__SOURCE DATA__
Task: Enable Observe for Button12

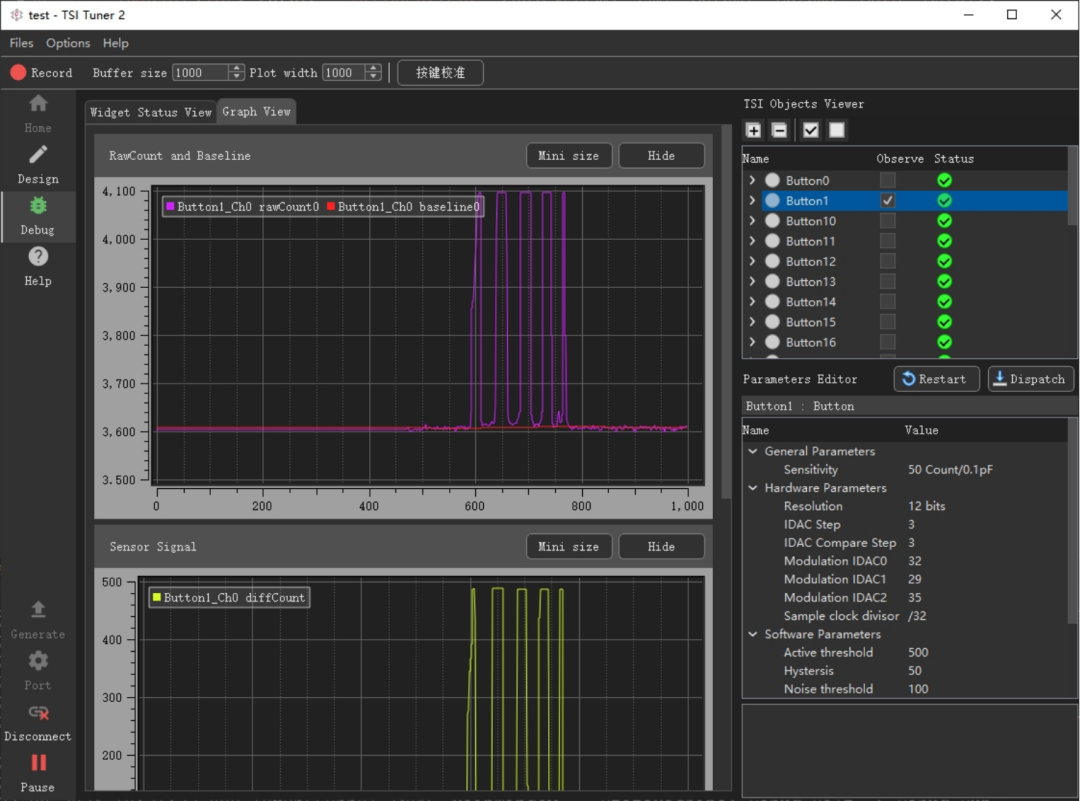Action: point(887,261)
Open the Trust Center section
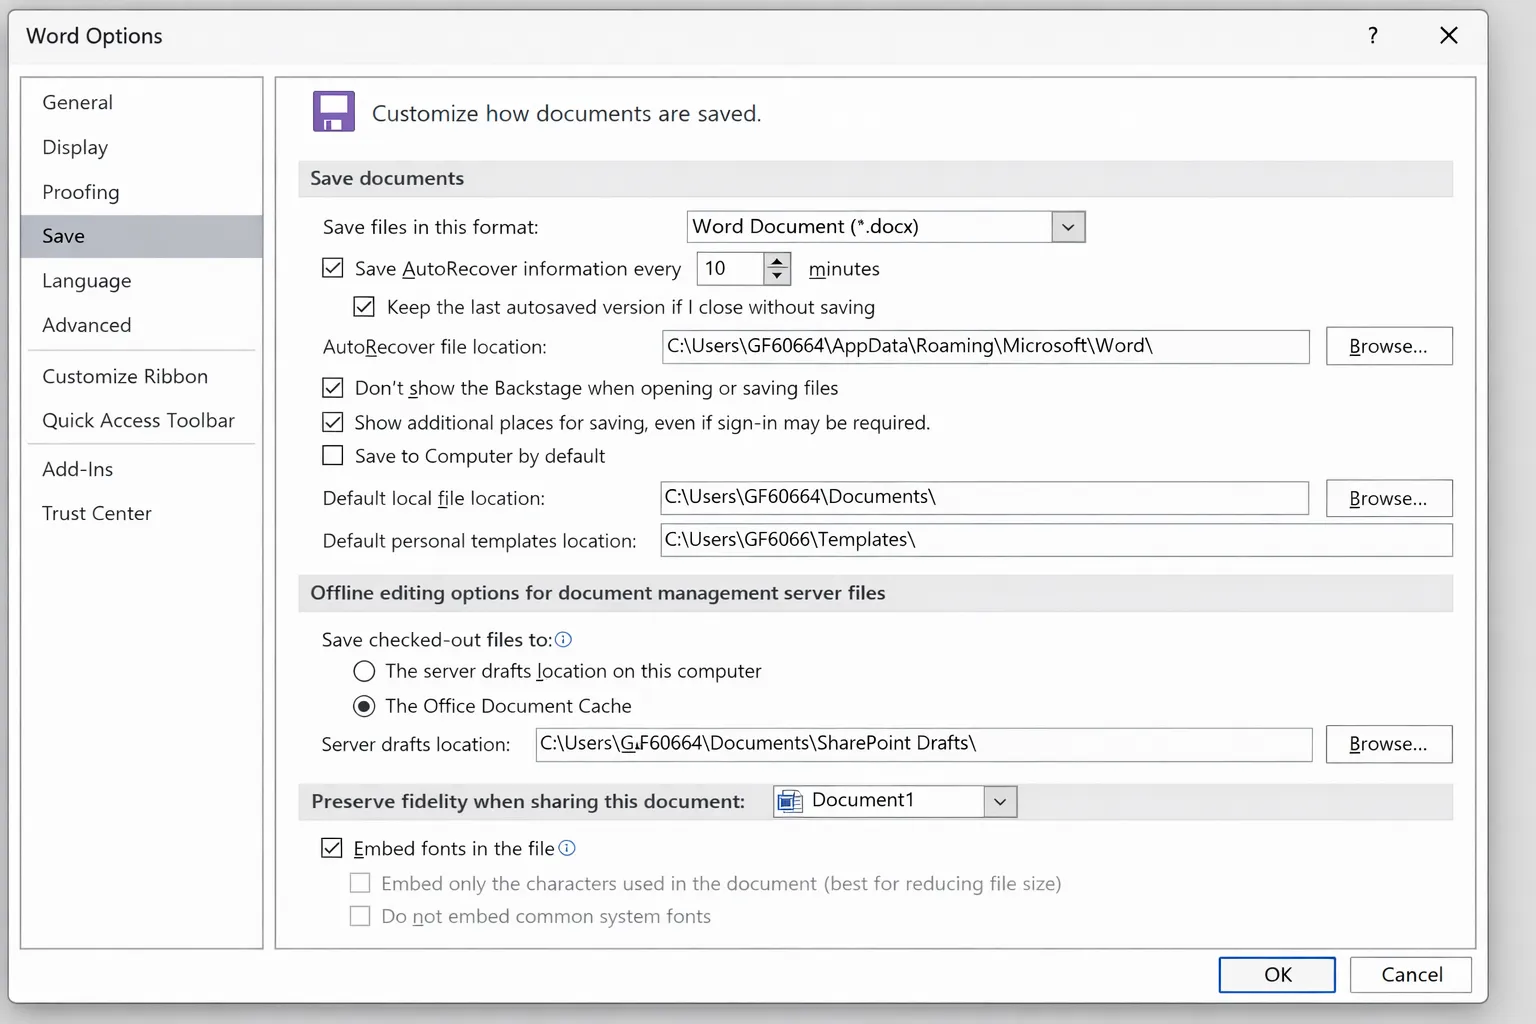 (x=97, y=512)
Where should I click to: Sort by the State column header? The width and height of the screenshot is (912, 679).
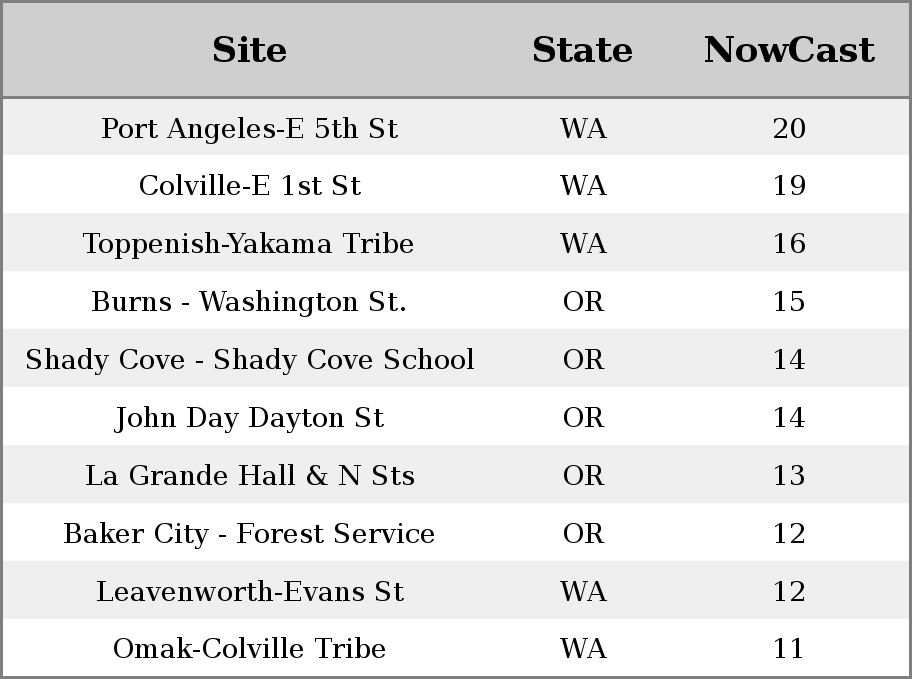[x=582, y=50]
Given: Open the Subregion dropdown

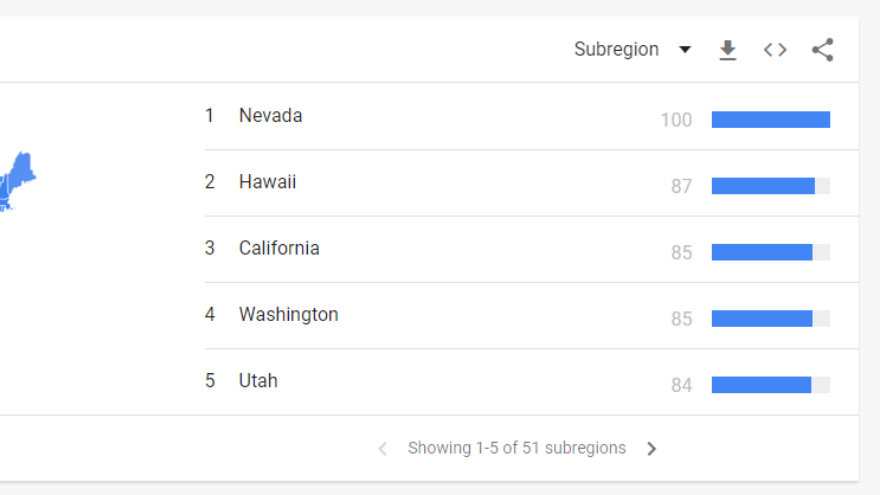Looking at the screenshot, I should pyautogui.click(x=617, y=50).
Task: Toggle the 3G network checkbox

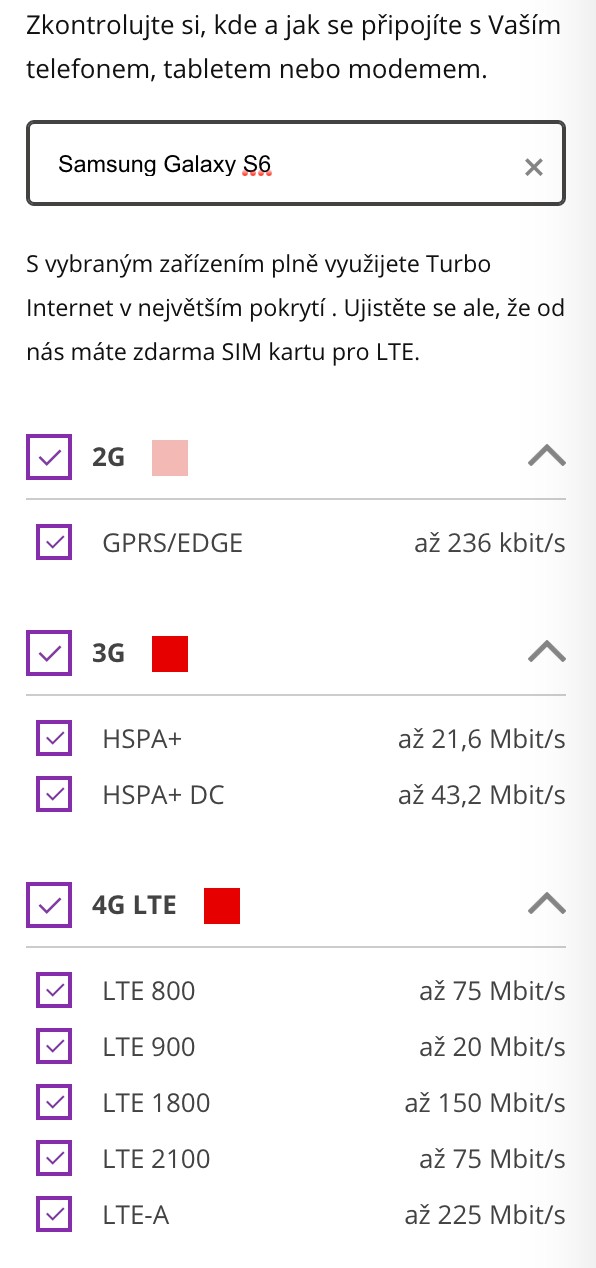Action: point(48,654)
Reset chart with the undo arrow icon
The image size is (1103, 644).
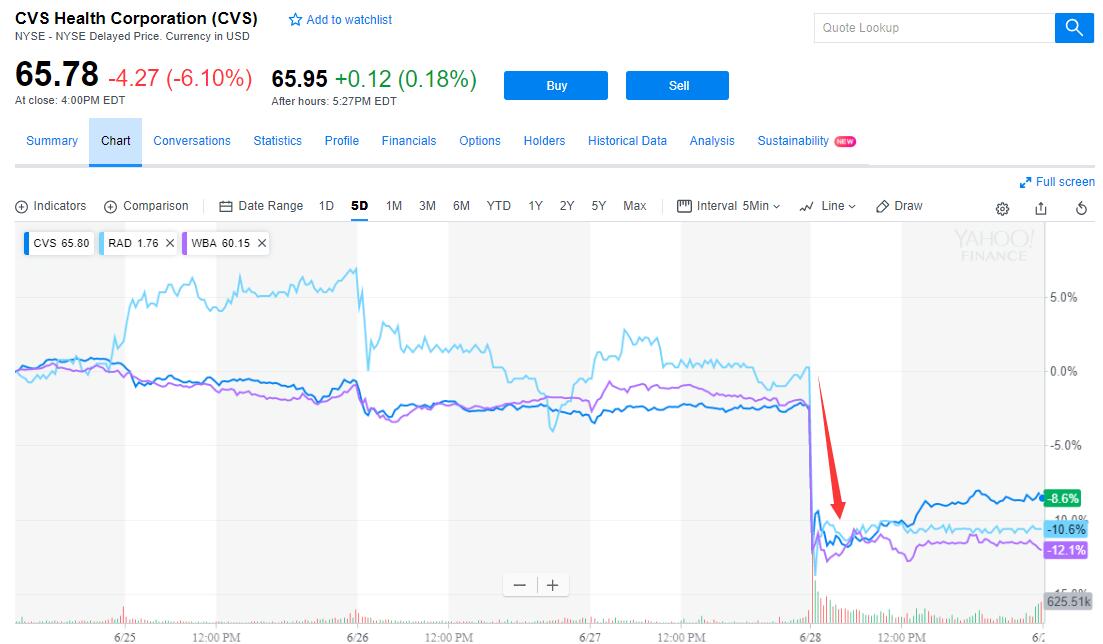pyautogui.click(x=1082, y=208)
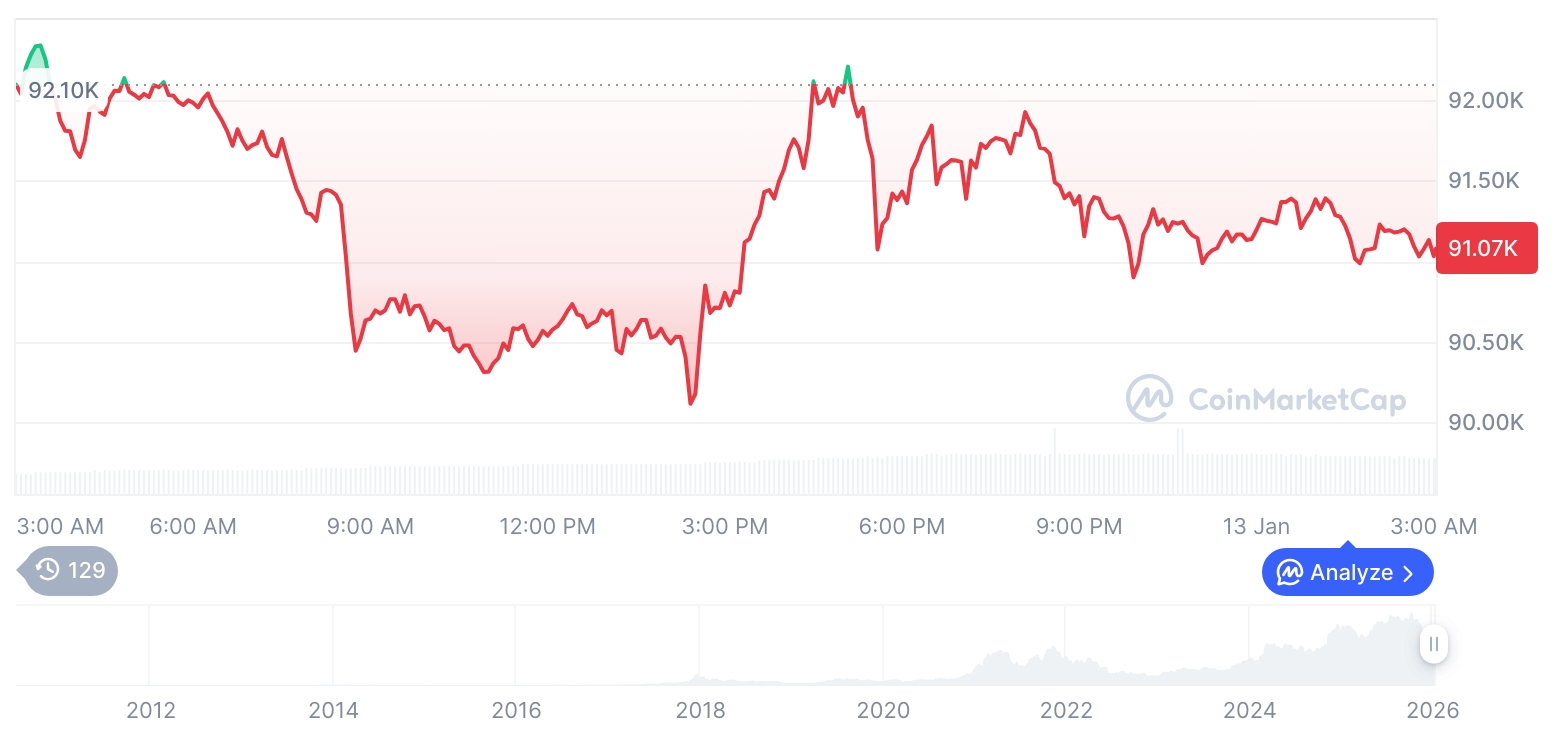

__EXERCISE DETAILS__
Quote every line of the records above word for word, omitting the pictures.

__EXERCISE SOLUTION__
Task: Enable Observe for Button12

Action: point(887,261)
Open the Trust Center section
 (x=97, y=512)
Where should I click to: Sort by the State column header? The width and height of the screenshot is (912, 679).
[x=582, y=50]
Given: Open the Subregion dropdown

Looking at the screenshot, I should pyautogui.click(x=617, y=50).
Task: Toggle the 3G network checkbox

Action: point(48,654)
Reset chart with the undo arrow icon
The image size is (1103, 644).
pyautogui.click(x=1082, y=208)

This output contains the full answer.